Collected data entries

··········

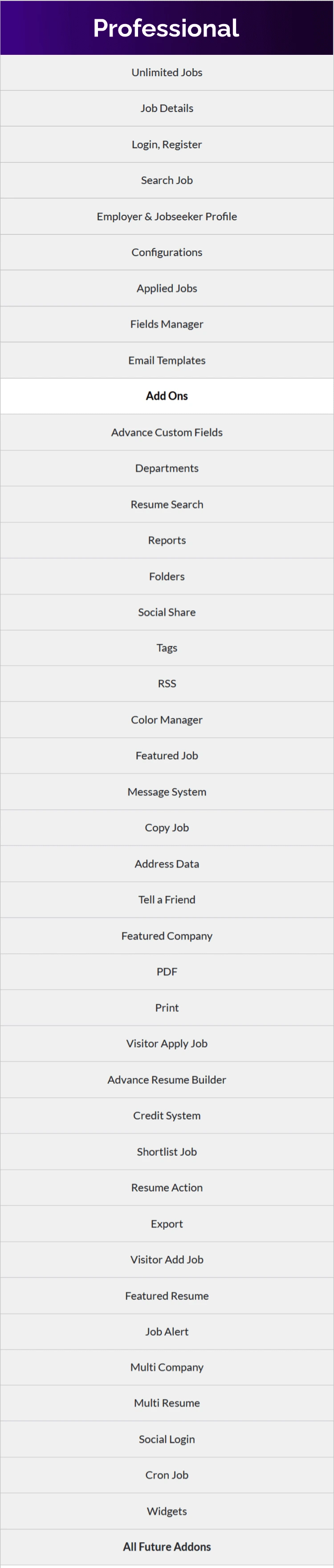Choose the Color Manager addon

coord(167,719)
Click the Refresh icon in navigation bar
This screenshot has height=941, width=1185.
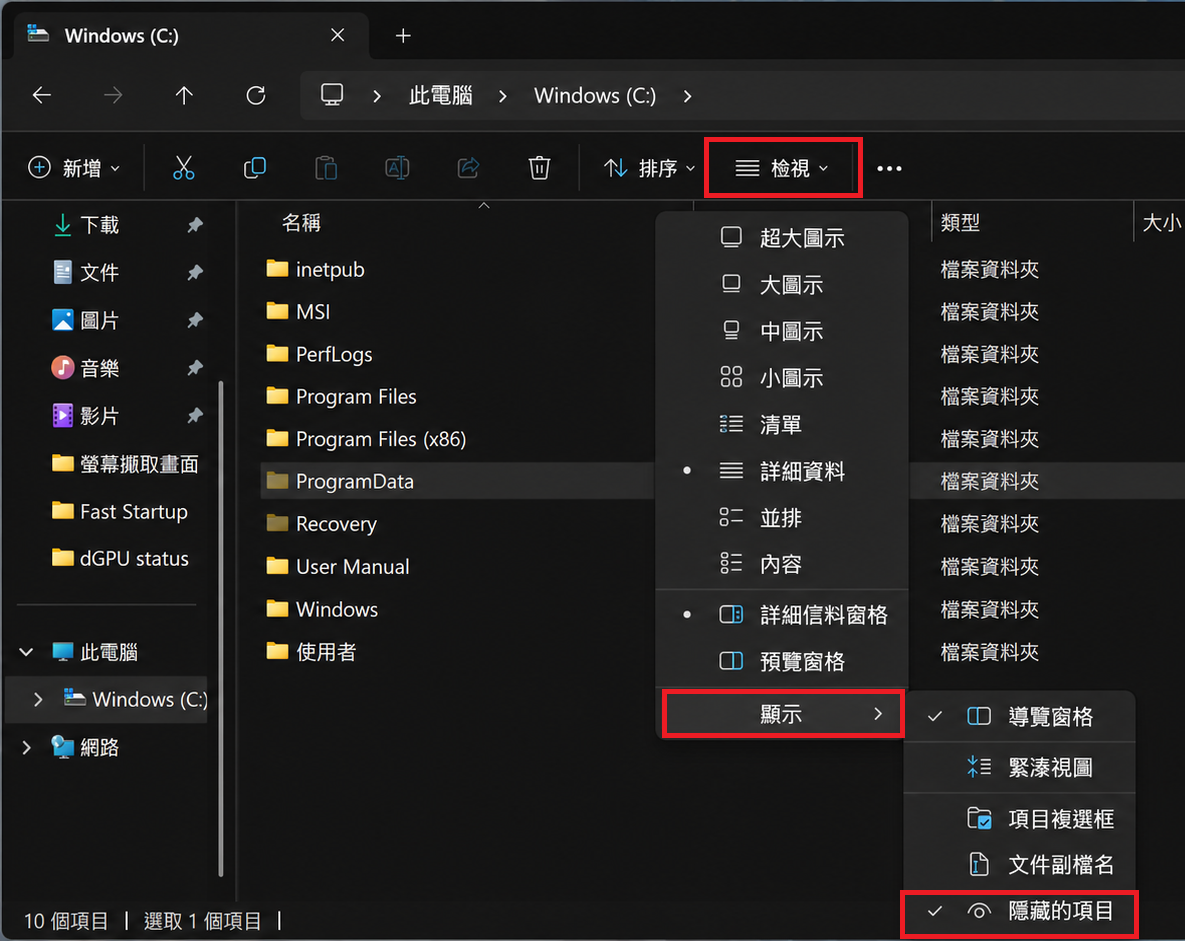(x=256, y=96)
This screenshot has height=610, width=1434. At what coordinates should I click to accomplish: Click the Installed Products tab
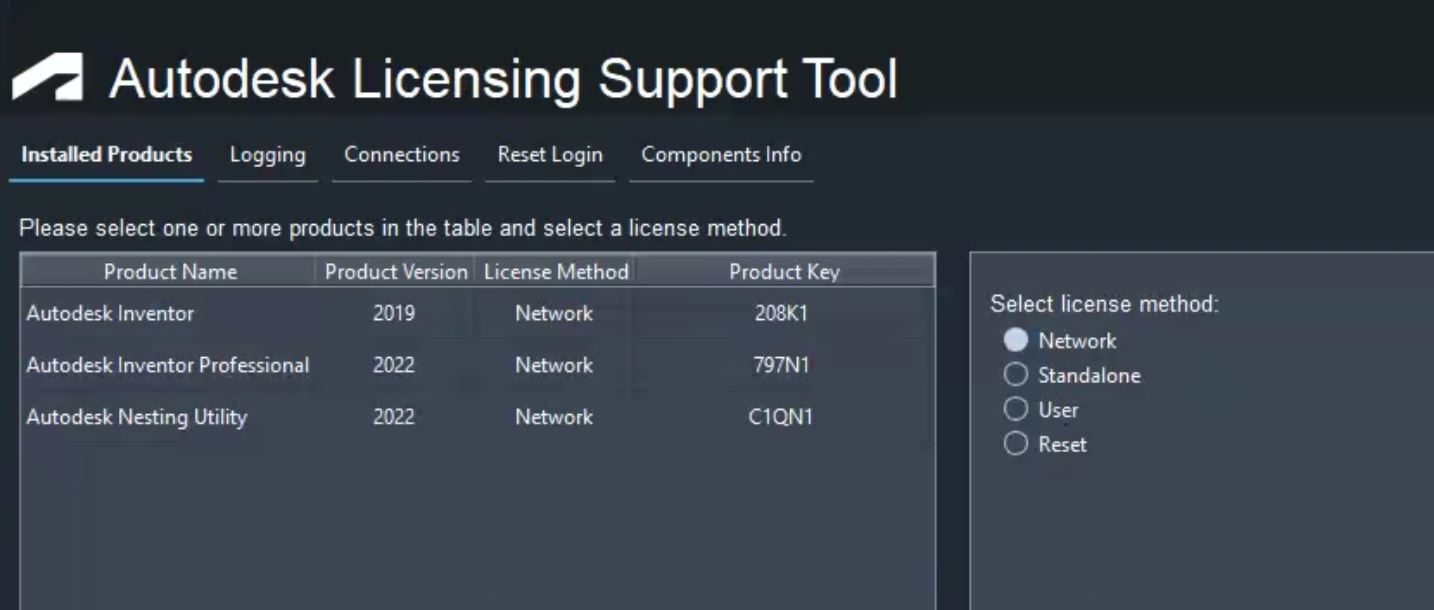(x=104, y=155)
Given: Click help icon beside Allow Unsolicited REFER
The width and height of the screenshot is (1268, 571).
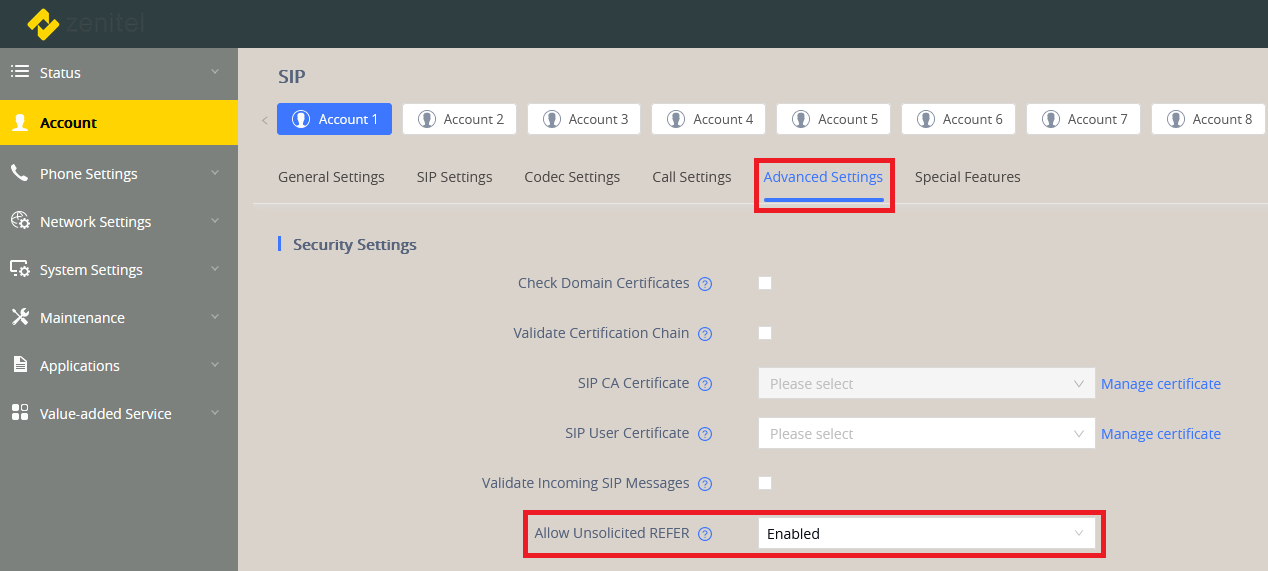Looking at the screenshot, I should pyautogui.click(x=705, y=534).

··········

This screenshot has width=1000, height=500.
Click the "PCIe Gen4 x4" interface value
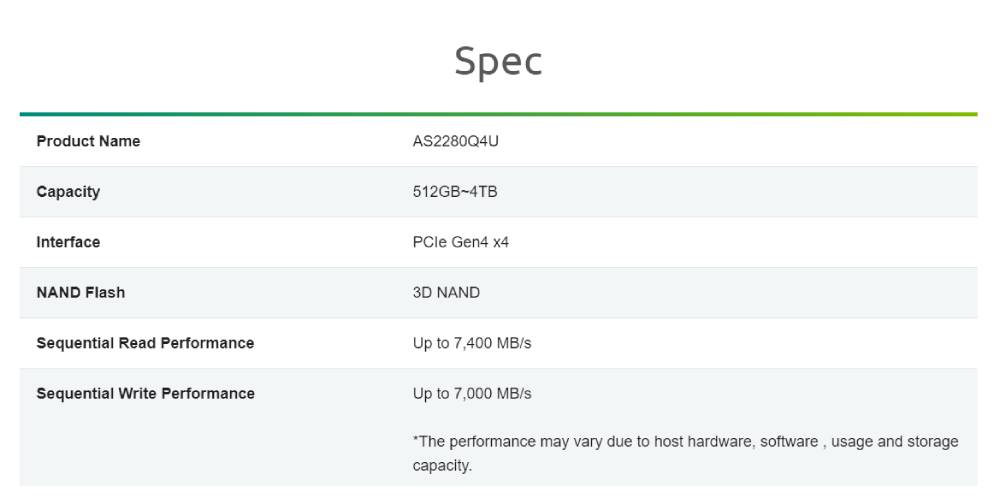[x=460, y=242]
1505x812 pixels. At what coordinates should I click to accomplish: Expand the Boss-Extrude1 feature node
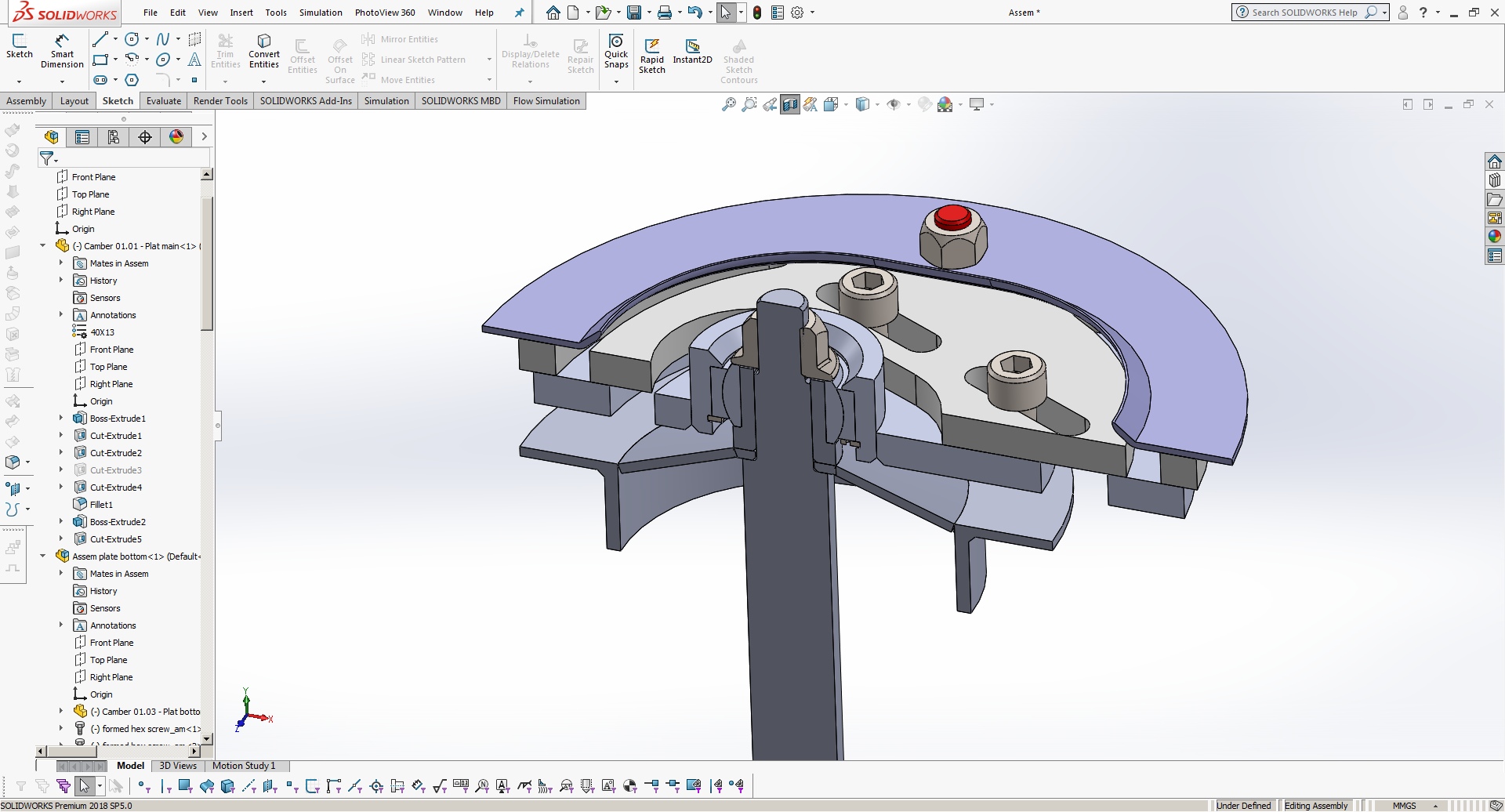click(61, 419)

··········

▶ **EXERCISE DIRECTIONS**
Spot the lines above that mention "icon" and copy them.

▶ **RESULT OF THIS EXERCISE**
Click the Refresh icon in navigation bar
Given: Click help icon beside Allow Unsolicited REFER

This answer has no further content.